Kral'ın, -iklim ve jeopolitik kriz gibi- yaşadığımız berbat zamanlara bir gönderme olan, Dante'nin İlahi Komedya'sının "cehennem"inden çıkışını betimleyen ("Ve yeryüzüne çıkıp, yeniden yıldızları gördük") sözleriyle bitirdiği konuşması, olağan üstü ilgi gördü.

İlginin nedeni, Kral'ın berbat İngiliz aksanıyla konuştuğu bir İtalyancayla yaptığı Dante alıntısı değil, konuşmanın yapıldığı yer ve de mekandı.

Sözü edilen konuşmanın, gelenek olduğu üzere Cumhurbaşkanlığı veya Başbakanlık Sarayı'nda yapılması gerekirken, Kral'ın özel isteği ve tercihi ile "parlamento"ya kaydırılması, başlıbaşına bir "siyasi mesaj" olarak algılandı.

MAGNA CARTA'DAN GERİ DÜŞTÜK

"Bir hükümdar demokratik değerleri hatırlatırsa" başlığıyla konuyu birinci sayfasına taşıyan La Stampa gazetesi, "Parlamentoların ve demokrasilerin bir arada yaşama kurallarının sürekli saldırı altında olduğu böyle bir anda İngiltere Kralı'nın konuşmasını parlamento çatısı altında yapmak istemesi bir rastlantı değildir" diyerek yazdı ve -özetle- ilave etti:

"Demokrasilerde parlementonun gücünü ve önemini vurgulamak için demek ki bir 'kral'a ihtiyacımız varmış. Monarşilerin elbette ki son kullanma tarihlerinin geçtiğini biliyoruz.
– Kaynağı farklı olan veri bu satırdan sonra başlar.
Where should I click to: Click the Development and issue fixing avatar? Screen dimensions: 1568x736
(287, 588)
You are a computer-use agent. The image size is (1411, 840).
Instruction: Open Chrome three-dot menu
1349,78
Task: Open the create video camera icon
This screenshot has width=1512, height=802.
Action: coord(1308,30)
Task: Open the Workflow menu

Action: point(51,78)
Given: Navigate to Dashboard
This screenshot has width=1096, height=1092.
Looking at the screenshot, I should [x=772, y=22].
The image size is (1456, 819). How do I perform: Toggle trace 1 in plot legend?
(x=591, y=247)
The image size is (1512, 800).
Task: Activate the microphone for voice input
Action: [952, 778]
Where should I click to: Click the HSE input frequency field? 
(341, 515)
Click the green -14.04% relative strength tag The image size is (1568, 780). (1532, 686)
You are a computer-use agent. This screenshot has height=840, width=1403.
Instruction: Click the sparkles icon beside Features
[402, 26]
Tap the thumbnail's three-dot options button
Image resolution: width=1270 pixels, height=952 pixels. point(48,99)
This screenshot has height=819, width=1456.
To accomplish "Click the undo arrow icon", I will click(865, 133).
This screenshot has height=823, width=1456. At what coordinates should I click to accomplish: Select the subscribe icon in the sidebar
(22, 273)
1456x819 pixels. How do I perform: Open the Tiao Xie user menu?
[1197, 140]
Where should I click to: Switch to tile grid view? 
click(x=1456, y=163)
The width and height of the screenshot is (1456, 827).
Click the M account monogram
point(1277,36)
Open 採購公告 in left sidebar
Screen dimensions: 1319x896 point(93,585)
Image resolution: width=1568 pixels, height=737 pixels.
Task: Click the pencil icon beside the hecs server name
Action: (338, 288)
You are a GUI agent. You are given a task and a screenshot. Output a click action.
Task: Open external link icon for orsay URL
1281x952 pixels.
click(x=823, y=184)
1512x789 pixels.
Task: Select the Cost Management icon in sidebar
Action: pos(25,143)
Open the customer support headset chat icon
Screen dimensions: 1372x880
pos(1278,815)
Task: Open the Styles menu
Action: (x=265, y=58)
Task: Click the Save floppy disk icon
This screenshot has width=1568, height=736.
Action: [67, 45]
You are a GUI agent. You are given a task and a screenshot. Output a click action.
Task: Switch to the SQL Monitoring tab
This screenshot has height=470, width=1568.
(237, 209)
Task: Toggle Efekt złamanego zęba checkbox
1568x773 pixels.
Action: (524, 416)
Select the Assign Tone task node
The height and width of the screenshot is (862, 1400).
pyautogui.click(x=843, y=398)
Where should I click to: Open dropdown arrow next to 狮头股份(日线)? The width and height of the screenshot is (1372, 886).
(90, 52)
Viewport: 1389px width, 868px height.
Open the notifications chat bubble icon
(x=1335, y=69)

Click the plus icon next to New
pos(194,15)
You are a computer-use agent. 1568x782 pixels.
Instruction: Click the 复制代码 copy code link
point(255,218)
Ama alternatifler eğer Trump ve onun yardakçılığına soyunan (Meloni de bir Trump'çı!) liderlerse, o zaman bize yaşasın anayasal özgürlüklere saygı duyan krallar demek kalıyor!

Kralların mutlakiyetçiliğine karşı yüzyıllar içinde fethedilen hakların yüreğini oluşturan 1215 tarihli Magna Carta'yı anımsayalım

Kralların dahi yasalar üzerinde olmadığını, rastgele vergi salamayacaklarını ve yurttaşların adil yargılanma hakkına sahip olduğunu kayıt altına alan bu belge bugün hala Londra'da British Library'de titizlikle muhafaza edilir.

Ne var ki bu değerler bugün unutulmuş görünüyor.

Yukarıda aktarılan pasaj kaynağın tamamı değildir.